**Supplied entries:**
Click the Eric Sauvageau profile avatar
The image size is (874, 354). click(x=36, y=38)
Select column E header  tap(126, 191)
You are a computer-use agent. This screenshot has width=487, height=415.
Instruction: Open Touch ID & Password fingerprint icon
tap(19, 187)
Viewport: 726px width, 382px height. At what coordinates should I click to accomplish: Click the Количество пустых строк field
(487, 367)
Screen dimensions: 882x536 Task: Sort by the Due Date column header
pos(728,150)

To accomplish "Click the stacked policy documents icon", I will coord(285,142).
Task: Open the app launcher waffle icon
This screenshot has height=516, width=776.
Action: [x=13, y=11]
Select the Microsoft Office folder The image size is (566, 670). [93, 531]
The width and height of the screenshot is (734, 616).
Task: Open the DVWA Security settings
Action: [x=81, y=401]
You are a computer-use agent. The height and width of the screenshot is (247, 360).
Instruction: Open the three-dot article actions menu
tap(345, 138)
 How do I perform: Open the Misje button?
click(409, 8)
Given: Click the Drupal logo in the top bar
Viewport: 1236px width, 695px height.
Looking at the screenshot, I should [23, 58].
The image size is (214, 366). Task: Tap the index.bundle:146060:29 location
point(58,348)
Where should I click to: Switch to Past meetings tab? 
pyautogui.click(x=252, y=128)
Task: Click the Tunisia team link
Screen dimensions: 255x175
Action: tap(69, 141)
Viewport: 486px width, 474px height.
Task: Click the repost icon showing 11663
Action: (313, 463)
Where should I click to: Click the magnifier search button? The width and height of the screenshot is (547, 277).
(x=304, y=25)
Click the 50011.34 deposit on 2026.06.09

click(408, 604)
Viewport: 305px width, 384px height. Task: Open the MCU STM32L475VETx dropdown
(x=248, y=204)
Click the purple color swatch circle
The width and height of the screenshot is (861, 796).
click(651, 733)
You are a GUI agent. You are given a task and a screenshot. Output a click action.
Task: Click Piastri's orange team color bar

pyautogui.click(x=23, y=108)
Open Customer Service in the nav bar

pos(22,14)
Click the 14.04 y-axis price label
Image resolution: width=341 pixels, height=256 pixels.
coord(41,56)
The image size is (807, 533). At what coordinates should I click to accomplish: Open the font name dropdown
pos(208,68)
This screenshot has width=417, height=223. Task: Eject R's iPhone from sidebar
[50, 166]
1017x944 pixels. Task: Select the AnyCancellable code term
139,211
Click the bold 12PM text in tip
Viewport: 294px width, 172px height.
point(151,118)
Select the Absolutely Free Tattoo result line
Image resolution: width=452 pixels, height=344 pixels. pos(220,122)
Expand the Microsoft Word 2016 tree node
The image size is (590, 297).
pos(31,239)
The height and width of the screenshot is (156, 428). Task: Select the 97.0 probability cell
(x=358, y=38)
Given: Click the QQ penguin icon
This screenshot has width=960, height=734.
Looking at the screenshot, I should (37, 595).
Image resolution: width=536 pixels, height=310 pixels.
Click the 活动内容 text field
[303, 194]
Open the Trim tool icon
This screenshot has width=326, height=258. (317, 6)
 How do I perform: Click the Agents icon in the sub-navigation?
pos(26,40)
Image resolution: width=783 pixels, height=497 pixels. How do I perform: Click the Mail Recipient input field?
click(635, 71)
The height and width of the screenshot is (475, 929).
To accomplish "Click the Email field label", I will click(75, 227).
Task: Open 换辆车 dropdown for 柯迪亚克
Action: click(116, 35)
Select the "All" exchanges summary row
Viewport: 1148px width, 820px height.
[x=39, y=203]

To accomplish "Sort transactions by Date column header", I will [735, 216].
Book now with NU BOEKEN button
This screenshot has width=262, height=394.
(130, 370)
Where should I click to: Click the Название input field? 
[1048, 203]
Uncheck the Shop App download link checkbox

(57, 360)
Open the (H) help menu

**Task to carry out:** Using the listing above, show each line with the word "computer" in it.

**Solved exercise:**
You are a computer-use agent. This screenshot has width=487, height=415.
You are a computer-use agent. The height and width of the screenshot is (247, 360).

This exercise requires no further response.